Burakovsky’s performance last night was symbolic of the Caps entire postseason run: every time it seemed like the Capitals were down for the count, they got up off the canvas, kept swinging, and kept advancing towards their goal of getting to the Stanley Cup.

And last night, they fucking did it.

At least for this brief moment, the Capitals were able to silence many of the media talking heads who chortled at the annual failure of DC sports teams in the postseason.

For what it’s worth, 11 of 13 of ESPN’s NHL analysts — including local boy Greg Wyshynski — picked Tampa Bay to win this series.

While that cantankerous hypocrite Michael Wilbon will likely try to find ways to discount the magnitude of the Capitals’ victory, he couldn’t stop boasting about the “Ning” before and during the series. You could practically hear the NHL’s talking heads on television — including NBCSN’s resident hockey asshat Mike Milbury, who makes no apologies for his anti-Capitals bias and his unfettered pro-Canada bias and deification of that nancy-boy Sidney Crosby — gnashing their teeth while (begrudgingly) praising the Capitals for their efforts.
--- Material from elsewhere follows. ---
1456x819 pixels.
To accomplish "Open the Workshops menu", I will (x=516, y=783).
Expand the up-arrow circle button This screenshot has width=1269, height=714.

Of the four NHL writers polled yesterday afternoon, before the game took place, all four picked Tampa Bay to win, because of how much home ice advantage mattered in Game 7, and because of the fact that the Capitals were 4-11 (heading into last night) all time in Game 7’s — the worst such record of any team in the NHL.

Gone are such narratives this morning. The sports world, inside and outside of DC, finally had to come to terms with just what the Washington Capitals accomplished.

Last night, they fucking did it.

And as T.J. Oshie would have you know: they’re not done yet.